John Feehery: Speaking Engagements


I’m Leaning Towards Kasich

Posted on October 18, 2013

I know it’s early.

But if we are going to talk Presidential candidates, I am leaning towards Ohio Governor John Kasich.

Kasich says right now that he has every intention of running for reelection and I have to take him at his word.

But if he were to change his mind, he would be my candidate.

I find it awfully hard to believe that anybody associated with Washington right now could credibly be able to win the Republican nomination.

Ted Cruz won the Values Voter summit straw poll, which is a big yawn to me.

Those are the type of people who thought Pat Robertson would have made a good President.

Cruz has damaged himself irreparably in my mind, and in the mind of most big donors (to be clear, I am not a big donor) with his shut-down shenanigans.

Hardball host Chris Matthews thinks that Rand Paul will be a nominee, and Paul has done a deft job of navigating some difficult situations. But like Jeb Bush, Rand Paul has a last name that while it may endear him to some people will hurt him with a lot more people.

Ron Paul’s battalions have attempted a hostile takeover of the Republican Party and Rand Paul is not just some innocent bystander who can pick up the pieces after the wreckage is strewn about the pavement.
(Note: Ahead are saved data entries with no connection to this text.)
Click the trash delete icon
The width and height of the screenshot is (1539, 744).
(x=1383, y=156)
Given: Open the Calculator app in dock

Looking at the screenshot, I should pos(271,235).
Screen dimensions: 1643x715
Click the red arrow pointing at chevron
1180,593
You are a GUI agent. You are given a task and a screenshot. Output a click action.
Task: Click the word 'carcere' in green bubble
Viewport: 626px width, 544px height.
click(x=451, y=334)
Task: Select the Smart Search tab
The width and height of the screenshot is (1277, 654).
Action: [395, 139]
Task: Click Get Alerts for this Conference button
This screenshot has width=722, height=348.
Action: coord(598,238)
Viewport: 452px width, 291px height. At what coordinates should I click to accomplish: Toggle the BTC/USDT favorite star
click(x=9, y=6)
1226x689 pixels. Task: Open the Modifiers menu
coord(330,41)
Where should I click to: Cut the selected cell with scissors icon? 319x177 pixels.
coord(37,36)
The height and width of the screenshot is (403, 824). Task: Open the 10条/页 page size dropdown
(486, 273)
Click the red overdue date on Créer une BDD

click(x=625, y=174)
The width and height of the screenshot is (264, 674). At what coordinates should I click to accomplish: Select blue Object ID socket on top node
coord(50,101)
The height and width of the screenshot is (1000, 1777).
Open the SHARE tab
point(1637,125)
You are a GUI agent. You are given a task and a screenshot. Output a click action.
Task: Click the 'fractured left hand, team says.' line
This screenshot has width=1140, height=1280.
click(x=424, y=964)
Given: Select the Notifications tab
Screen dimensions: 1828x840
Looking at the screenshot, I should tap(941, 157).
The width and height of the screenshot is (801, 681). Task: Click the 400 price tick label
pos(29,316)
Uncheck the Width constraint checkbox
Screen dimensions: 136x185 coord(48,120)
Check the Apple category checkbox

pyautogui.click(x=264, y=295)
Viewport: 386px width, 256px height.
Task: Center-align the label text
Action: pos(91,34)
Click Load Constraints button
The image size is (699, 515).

Paul’s libertarianism, while cosmetically appealing (I think he is right in wanting to decriminalize some drug use), is in actuality a big departure from traditional conservative thought. I don’t think his views will stand up to the scrutiny.

Rob Portman is the only Senator I would jump on the bandwagon for, although I don’t think he is going to throw his hat in the ring.

John Kasich is the architect of the last balanced budget adopted by the Congress.

He was a courageous leader back then and he is a courageous leader now.

Better than just about any current Republican politician, Kasich understands working class voters.

No blue-blood he, Kasich’s dad was a mail carrier. Raised Catholic, he left the Church after his parents died in a car crash, and joined an evangelical church.

He understands both the Catholic sensibility and the Protestant passion.

Kasich’s common touch translates well when he formulates public policy.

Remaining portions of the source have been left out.